PROBLEM TO WORK ON. Please copy every record below exactly, leaving out the pictures.

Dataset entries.
== Segment start ==
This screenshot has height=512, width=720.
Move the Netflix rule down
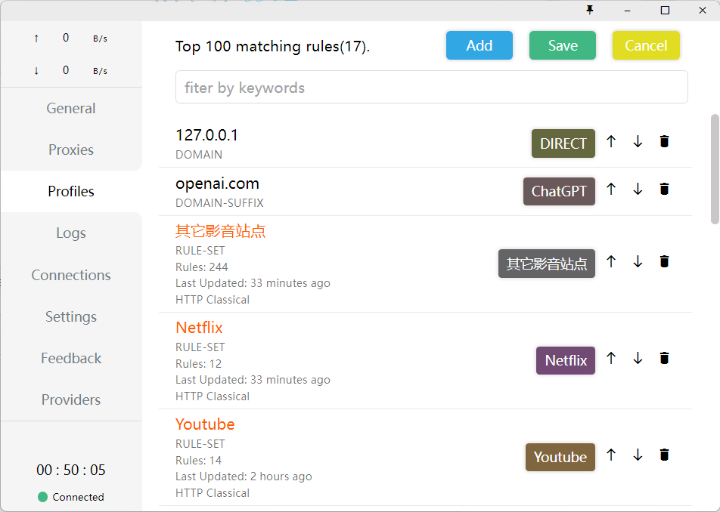point(638,358)
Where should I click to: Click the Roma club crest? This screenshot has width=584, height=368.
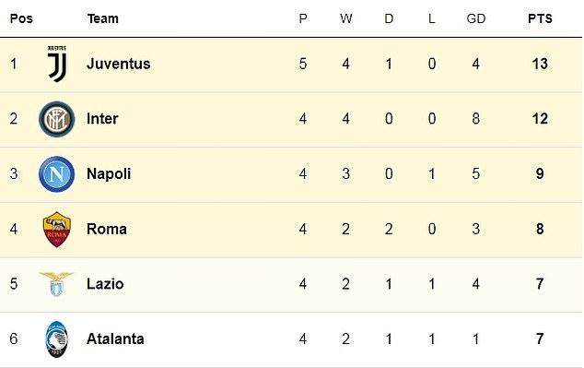click(56, 230)
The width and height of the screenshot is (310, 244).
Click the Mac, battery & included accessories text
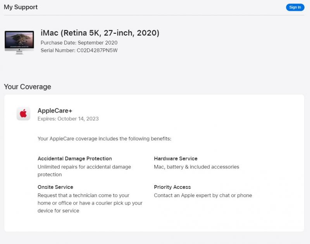pos(196,167)
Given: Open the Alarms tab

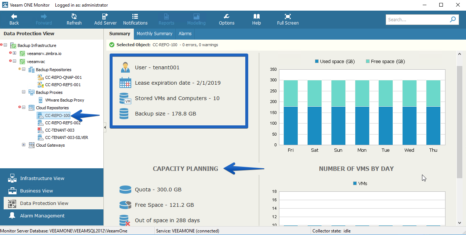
== Segment end ==
RESULT OF THE TASK.
This screenshot has height=512, width=720.
Move the Netflix rule down
point(638,358)
Where should I click to: Click the Roma club crest? This screenshot has width=584, height=368.
click(56, 230)
The width and height of the screenshot is (310, 244).
Click the Mac, battery & included accessories text
pos(196,167)
Given: Open the Alarms tab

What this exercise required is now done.